James N. Gregory is a professor of history and former Harry Bridges Endowed Chair of Labor Studies at the University of Washington. His work focuses on labor, civil rights, radicalism, migration, and also public history. He directs the Civil Rights and Labor History Consortium, a set of online multimedia public history projects. His books include The Southern Diaspora: How the Great Migrations of Black and White Southerners Transformed America (2005), won the Philip Taft Labor History Book Award. His American Exodus: The Dust Bowl Migration and Okie Culture in California (1989) also won two major book prizes. More recently he edited The Seattle General Strike Centennial Edition by Robert L. Friedheim. Introduction, photo essay, and afterword by James N. Gregory (2018). He is currently writing a book about the history of radicalism on the West Coast and directing the Racial Restrictive Covenants Project - Washington State.

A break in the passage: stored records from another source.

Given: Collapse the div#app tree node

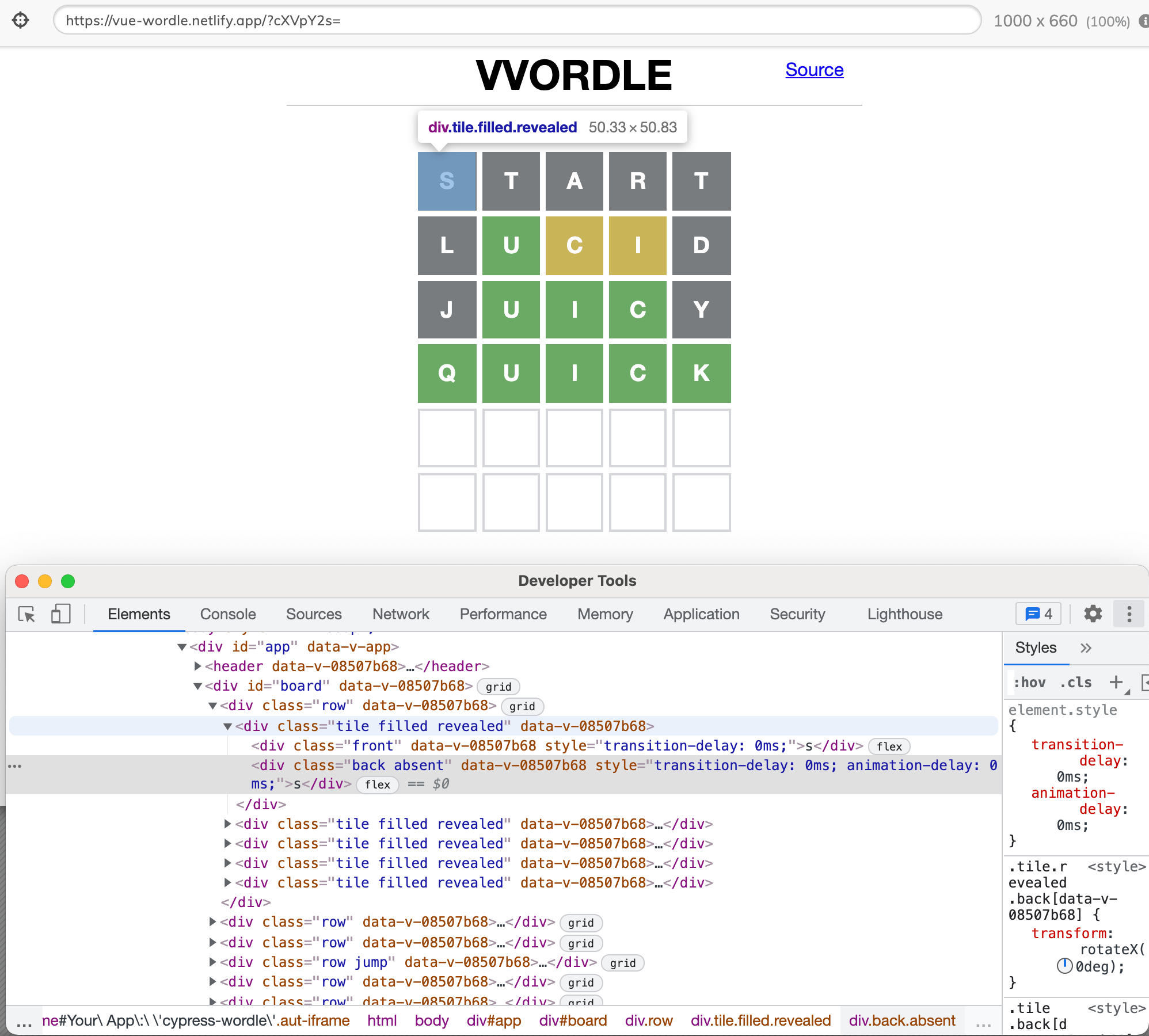Looking at the screenshot, I should click(182, 646).
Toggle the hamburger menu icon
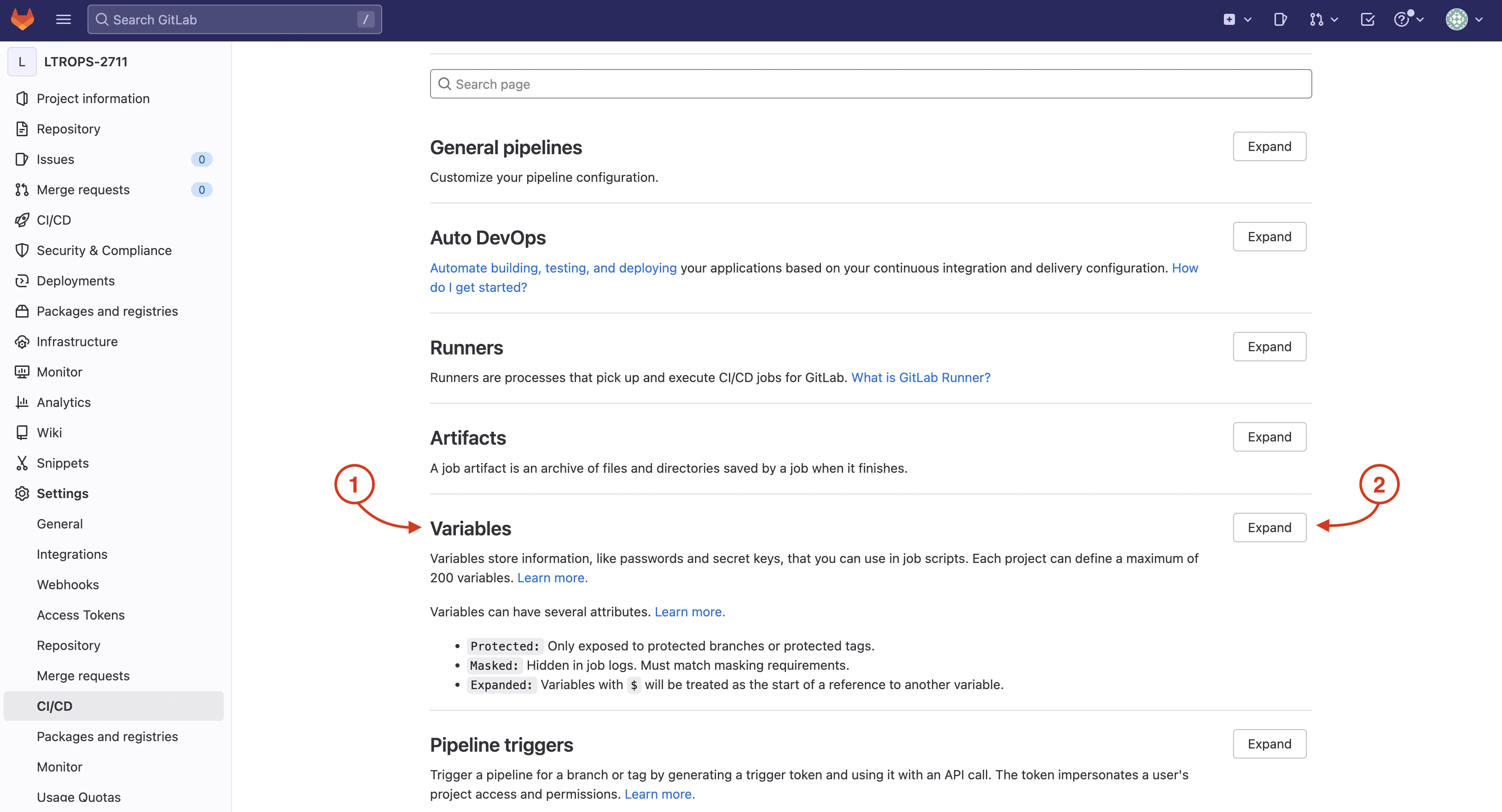The height and width of the screenshot is (812, 1502). click(63, 19)
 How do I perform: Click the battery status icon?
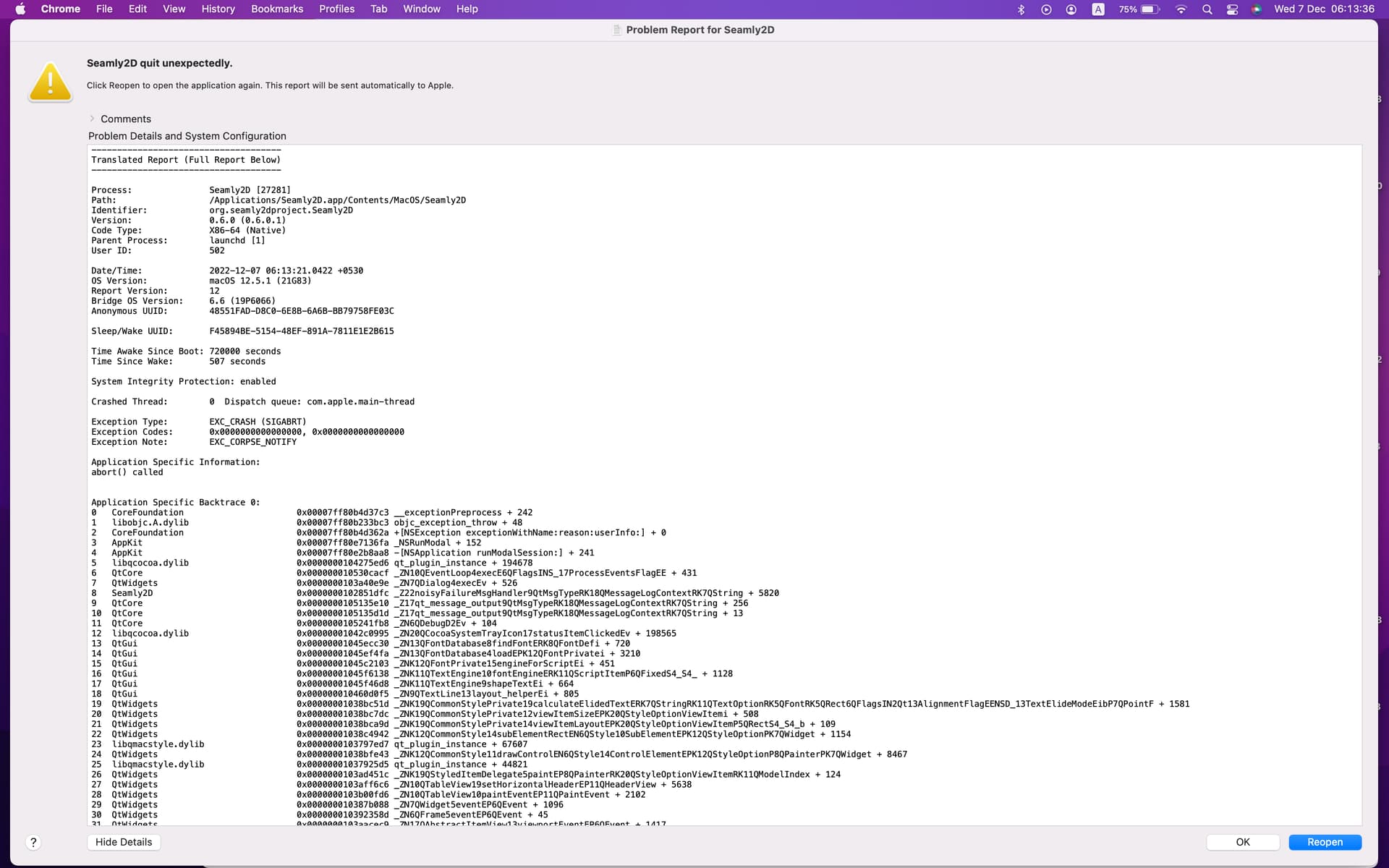1150,9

OAH Lectures by James N. Gregory

The Seattle Civil Rights and Labor History Project began in 2004 with a tiny budget and a determination to create an online resource for documenting and publicizing stories of civil rights activism in a city that had learned to forget its history of white supremacy. The project has since evolved into a public history success story that offers a model for linking academic and public history, for giving history undergraduates research experience and publishing opportunities, for exploiting the digital revolution and bringing historical research to broad publics and K-12 classrooms, and, most of all, for connecting universities to the communities they serve.

The Seattle General Strike earned headlines across the nation, and across oceans. In an extraordinary act of solidarity, members of more than one hundred unions had voted to stop work in support of shipyard workers who had already been on strike for two weeks. This talk explores the event and its legacies. The General Strike led off the great strike wave of 1919 and has served later generations of labor radicals as an inspiration. It also anchors the political reputation of the Pacific Northwest as a region friendly to radicalism.

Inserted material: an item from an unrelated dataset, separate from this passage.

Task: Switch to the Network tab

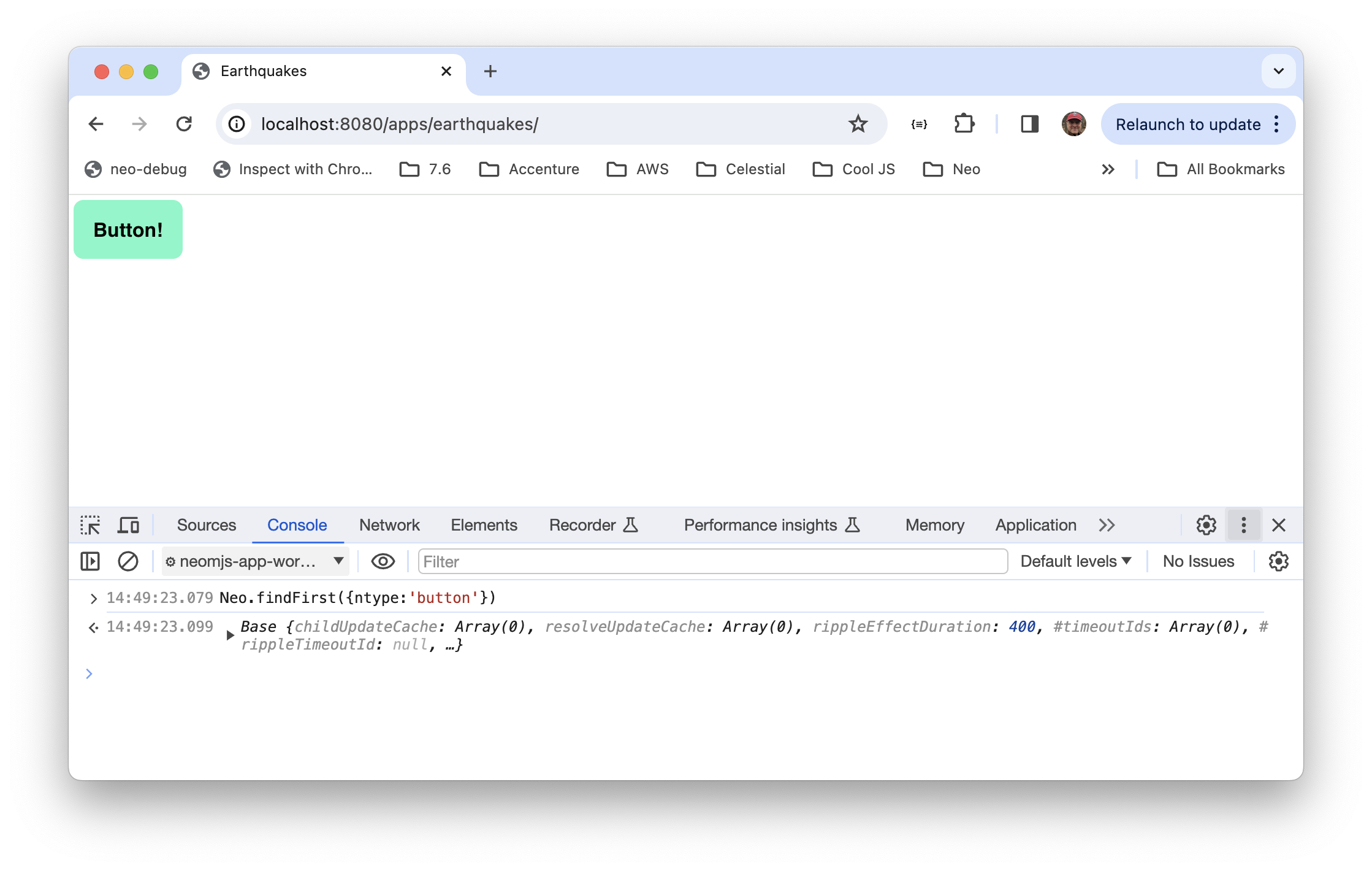Action: 389,526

The American Left has been uniquely unstable. Its organizations come and go, flourishing for a time then withering, only to be replaced at some later point by a new Left based in different organizations, often with different demography, geography, and ideological agendas. This talk maps five distinct left constellations over the past century and explores the question of how American radicalism has repeatedly reconstituted itself absent the supportive institutional apparatus of an electoral party.

This talk addresses a question that is often asked but seldom investigated in a systematic way. Why has radicalism found a home in certain locations in the United States but not others? It is a question made more complicated by the uneven history of the America left. Radical movements don’t last very long in the US and when new ones emerge, they are often very different than their predecessors. And the geography shifts. Some regions fostered left wing activism in one era but turned conservative in others. But the West Coast has a more consistent history. Why?